Bank Lending From ECB Skyrockets
By Geoffrey T. Smith
FRANKFURT—Use of the European Central Bank's emergency marginal-lending facility skyrocketed Wednesday, hitting its highest level in over 19 months, the ECB said Thursday.
The ECB said banks borrowed €15.801 billion ($21.44 billion) from the facility, which charges a punitive rate of 1.75%. The last time it was that high was just before the ECB's first, and largest, injection of 12-month money into the market in June 2009.
The ECB declined to give any explanation for the high figure, which generally reflects acute, if mostly short-lived, liquidity problems at one or more banks.
Use of the facility had been minimal at the start of the year, but had risen to around a daily average of over €700 million in the past week.
Use of the 0.25% deposit facility, where banks have tended to hoard liquidity, stayed at a level which is low by recent standards, at €14.723 billion, down €3.20 billion from Tuesday.
The rise in the use of marginal lending by the ECB is all the more surprising as there were no generalized signs of stress in the money market Wednesday.

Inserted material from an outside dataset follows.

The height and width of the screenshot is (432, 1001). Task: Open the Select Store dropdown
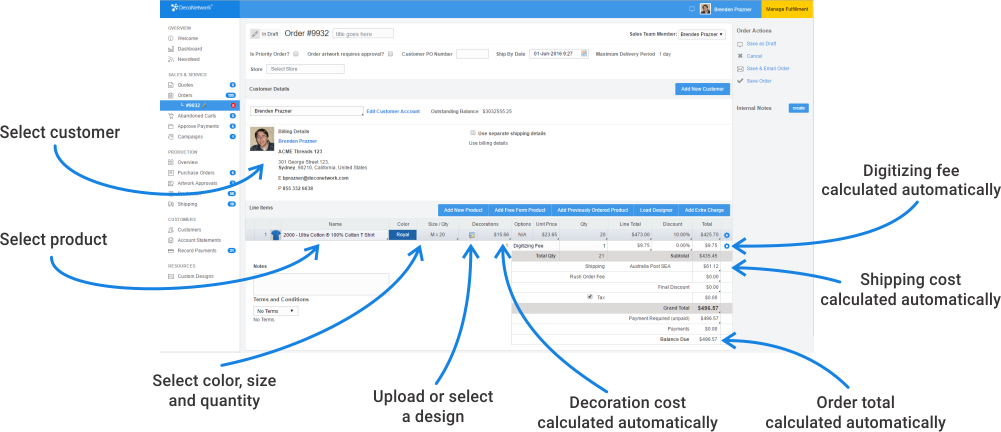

The benchmark overnight rate for euros, Eonia, eased to 0.7% from 0.749% on Tuesday, its lowest fixing in more than a week.

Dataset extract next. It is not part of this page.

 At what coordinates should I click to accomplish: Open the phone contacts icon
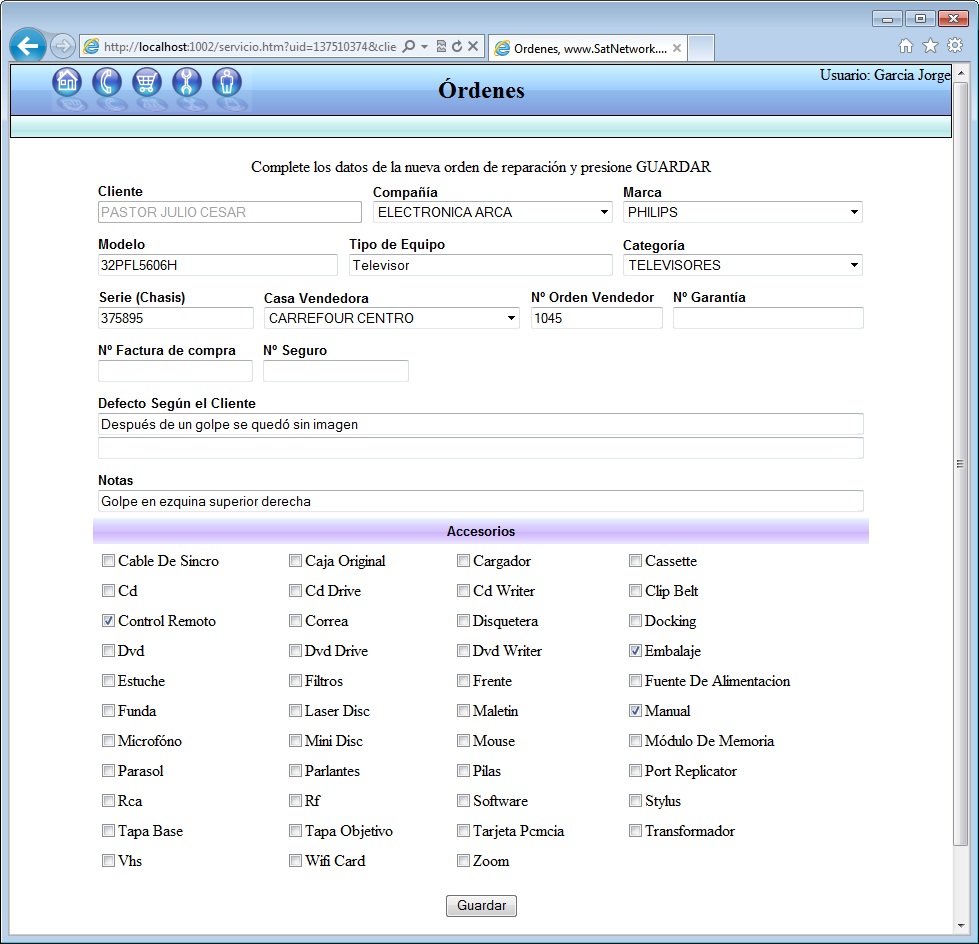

Equally, in Germany, the largest national money market in the euro zone, overnight money was quoted in a broad range around 0.525% early Thursday.
Despite the ongoing problems of some large German banks, overnight rates tend to be lower in Germany than in the euro zone's periphery, where stress in the banking system has been more widespread in the last year, and where banks have consequently been more dependent on the ECB for their liquidity needs.
The banking systems of Greece, Portugal, Spain and Ireland account for over 60% of ECB lending, despite accounting for less than 20% of euro-zone economic output.